§ Trackr.Live

Phase 5 — Streaming Back and Rendering

The decode loop is running. New tokens are coming out one at a time. The user is staring at their browser, waiting for the response to start appearing. The bytes need to travel from the GPU through the gateway, across the wire, and into a renderer that turns them into formatted text as they arrive. This phase covers that whole back-half: detokenization, streaming transport, output-side moderation, tool-call interception, and the client-side Markdown rendering that most production chat UIs still get subtly wrong.

The model has done its work. From here it is plumbing and parsing.

Detokenization, with a UTF-8 problem

Each token coming out of the decode loop is an integer ID. Before any of those IDs leave the inference server, they need to be converted back to text.
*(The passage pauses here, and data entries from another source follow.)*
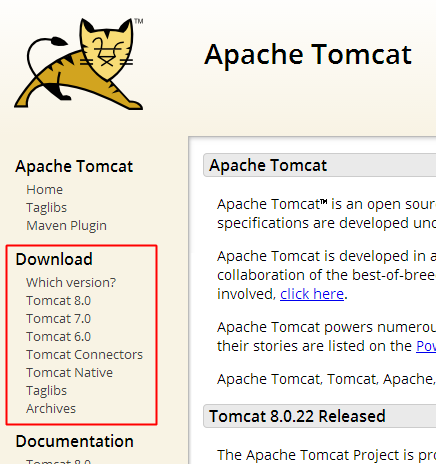The image size is (436, 464).
Task: Select Tomcat 8.0 under the Download section
Action: 58,300
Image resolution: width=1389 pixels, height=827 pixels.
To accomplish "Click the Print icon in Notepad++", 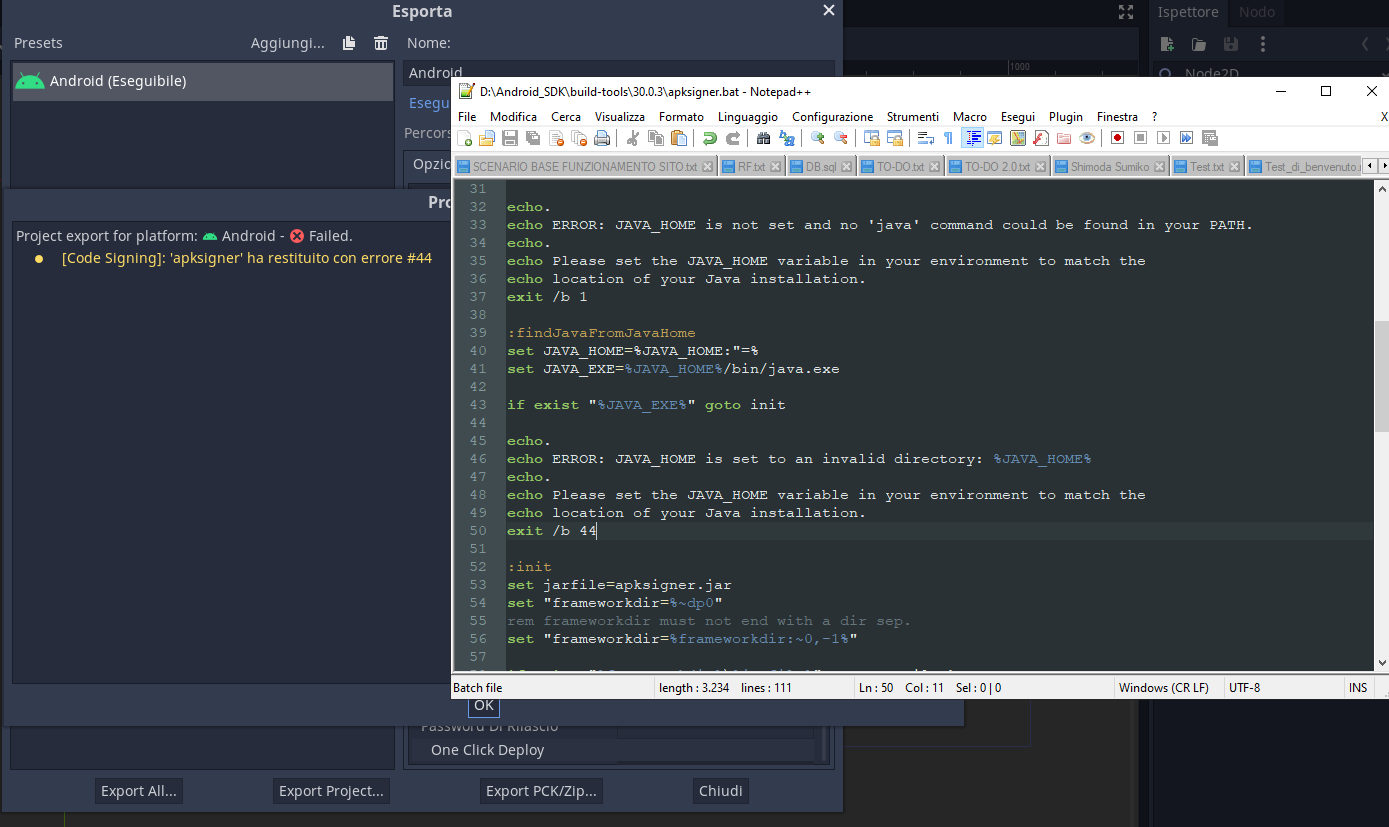I will 601,138.
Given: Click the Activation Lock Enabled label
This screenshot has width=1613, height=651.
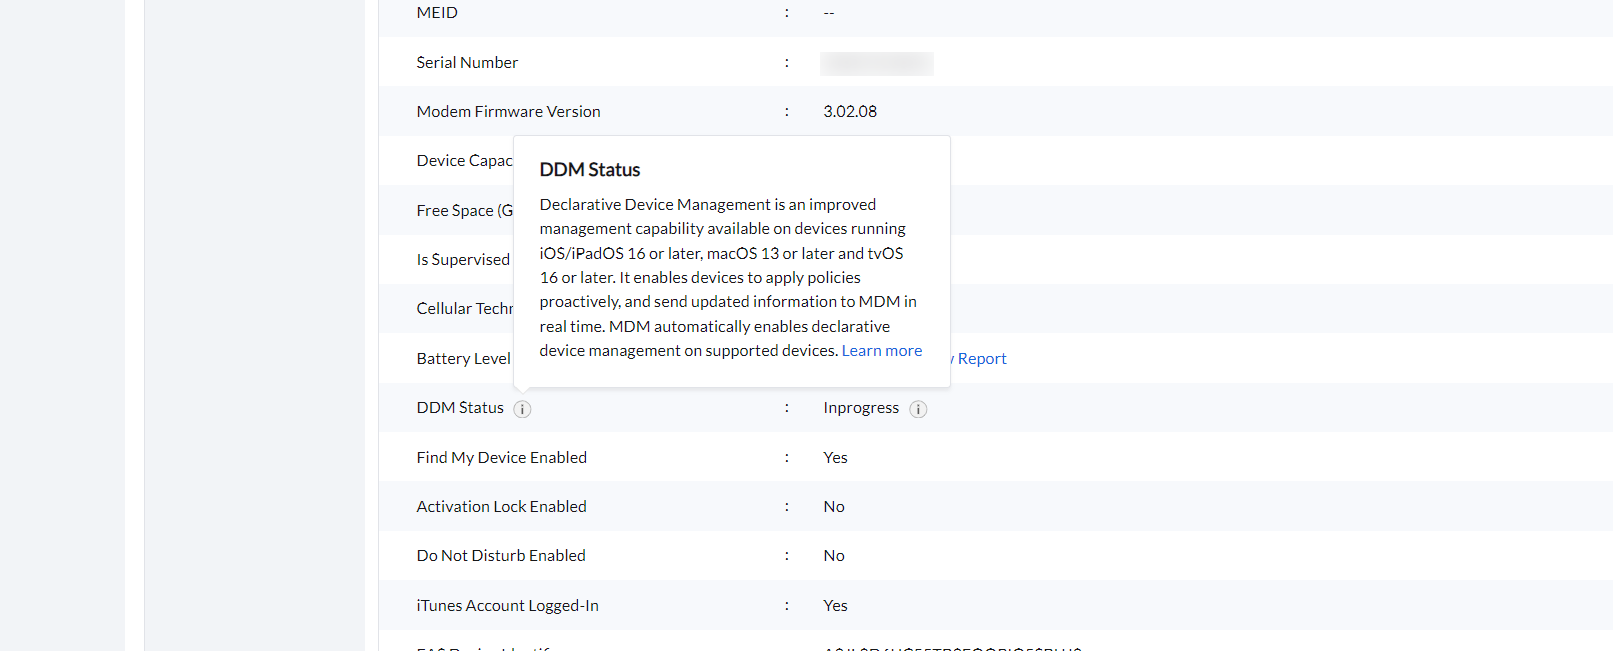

The conversion is the tokenizer’s decode() function, and on byte-level BPE tokenizers (which is most of them, including the GPT, Llama, and Mistral lineages) the conversion has an annoying property: a single character can span multiple tokens, and a single token can hold a fraction of a multi-byte character.

For most ASCII text the issue is invisible. The token for “the” emits “the” and you’re done. The issue shows up with anything outside the Latin alphabet. A common emoji like 🤔 is three bytes in UTF-8 (F0 9F A4 94), and a byte-level BPE tokenizer may have learned to split that emoji across two or three tokens depending on what was in the training corpus. Same for ideographic characters in Chinese, Japanese, and Korean text, where every character occupies three bytes in UTF-8 and the tokenizer’s merge rules don’t align with character boundaries.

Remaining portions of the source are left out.